A ideia de o patrão poder baixar o seu salário sem o seu consentimento parece absurda, mas há casos em que a lei portuguesa abre brechas que permitem essa possibilidade, e outras em que a considera uma infração grave.
De acordo com o artigo 129.º, n.º 1, alínea d) do Código do Trabalho, é expressamente proibido ao empregador “diminuir a retribuição do trabalhador”, salvo nos casos previstos na lei. Isto significa que qualquer corte no vencimento base só é admissível se estiver associado a uma redução proporcional do tempo de trabalho ou resultar de um acordo mútuo devidamente formalizado.
Quando é que o salário pode ser reduzido?
Segundo o Ekonomista, site especializado em enconomia e finanças, o Código do Trabalho prevê três situações excecionais em que o ordenado pode ser reduzido de forma legal. A primeira ocorre quando a alteração decorre de um instrumento de regulamentação coletiva de trabalho, ou seja, uma convenção, contrato coletivo ou outro acordo entre sindicatos e entidades patronais. Fora deste contexto, uma simples concordância entre patrão e trabalhador não tem validade legal.
A segunda exceção encontra-se no artigo 119.º do Código do Trabalho. Este artigo permite a redução da retribuição por acordo entre as partes, desde que haja autorização da Autoridade para as Condições do Trabalho (ACT).
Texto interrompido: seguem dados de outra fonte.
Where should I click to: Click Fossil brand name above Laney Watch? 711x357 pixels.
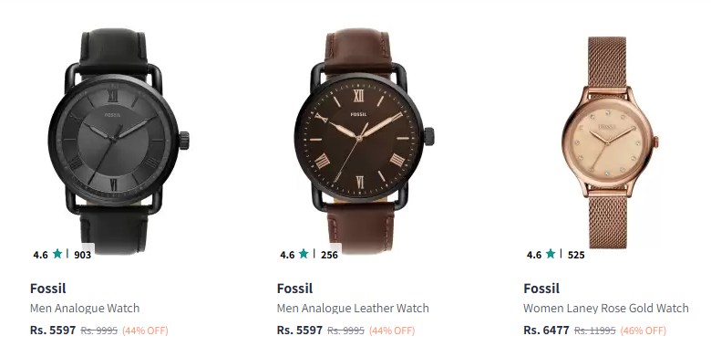point(541,289)
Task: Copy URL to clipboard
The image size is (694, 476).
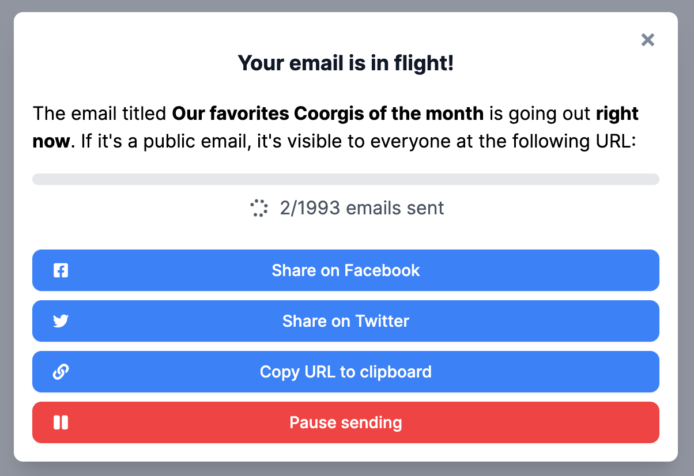Action: pos(346,372)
Trata-se de um mecanismo excecional, normalmente aplicado em contextos de crise empresarial, que exige prova de necessidade económica e validação administrativa.
A terceira exceção diz respeito aos casos em que o trabalhador passa de tempo inteiro para tempo parcial. Nestas situações, a redução salarial é proporcional à nova carga horária e considerada legítima.
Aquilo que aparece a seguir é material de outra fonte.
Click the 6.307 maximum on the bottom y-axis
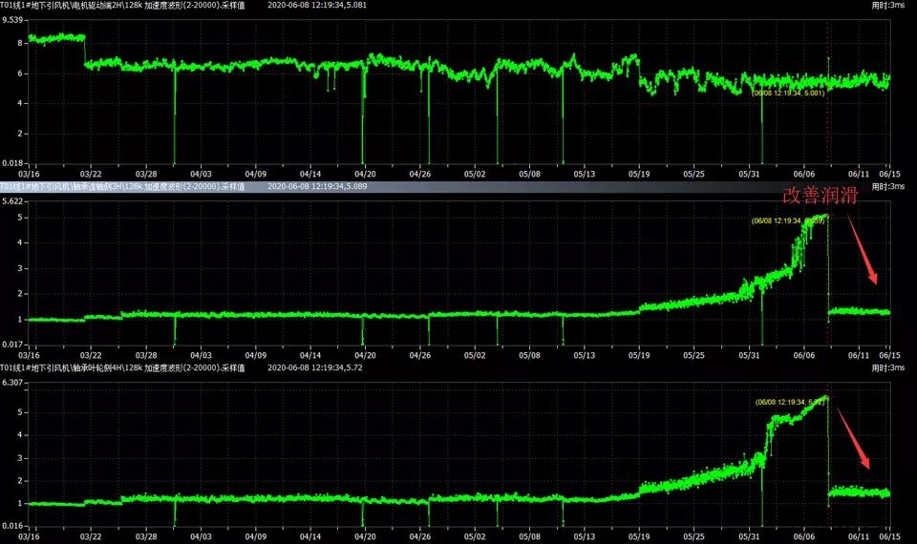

O que acontece se a redução for ilegal?
Quando uma empresa reduz unilateralmente o ordenado sem enquadramento legal ou consentimento do trabalhador, está a cometer uma contraordenação muito grave, conforme o artigo 554.º, n.º 3, alínea b) do Código do Trabalho. Esta infração pode implicar coimas significativas para o empregador e, em certos casos, constitui motivo para o trabalhador rescindir o contrato com justa causa, ao abrigo do artigo 394.º, n.º 2, alínea b).
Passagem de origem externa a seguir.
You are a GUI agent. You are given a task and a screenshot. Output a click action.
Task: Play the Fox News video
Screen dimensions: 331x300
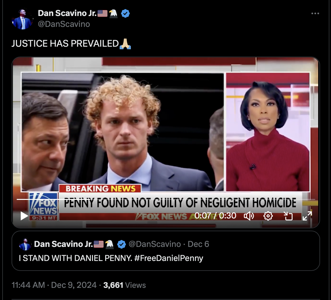point(24,216)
Nesses casos, o trabalhador pode apresentar queixa à Autoridade para as Condições do Trabalho (ACT), inclusive de forma anónima, ou solicitar apoio jurídico junto da Segurança Social.Cortes salariais e o impacto nas empresas
Outras situações em que pode haver cortes
Segundo o Ekonomista, há ainda contextos específicos em que o salário pode ser reduzido por via indireta, como:
- Dificuldades financeiras da empresa que levem à redução temporária do horário de trabalho;
- Execuções judiciais sobre o vencimento, por dívidas ou indemnizações;
- Sanções disciplinares pecuniárias;
- Descontos relativos a benefícios concedidos pelo empregador, como alimentação, habitação ou transporte.
Um aviso final: tudo deve ser notificado e autorizado
Qualquer redução salarial deve ser notificada por escrito e ter autorização do trabalhador. Se tal não acontecer, a empresa está a violar a lei. Mesmo que o corte seja temporário, tem de ser proporcional e transparente.
Em caso de dúvida, o trabalhador deve sempre pedir esclarecimento à ACT ou a um advogado laboral. A legislação portuguesa protege expressamente o direito à retribuição, e conhecer a lei é o primeiro passo para não perder dinheiro.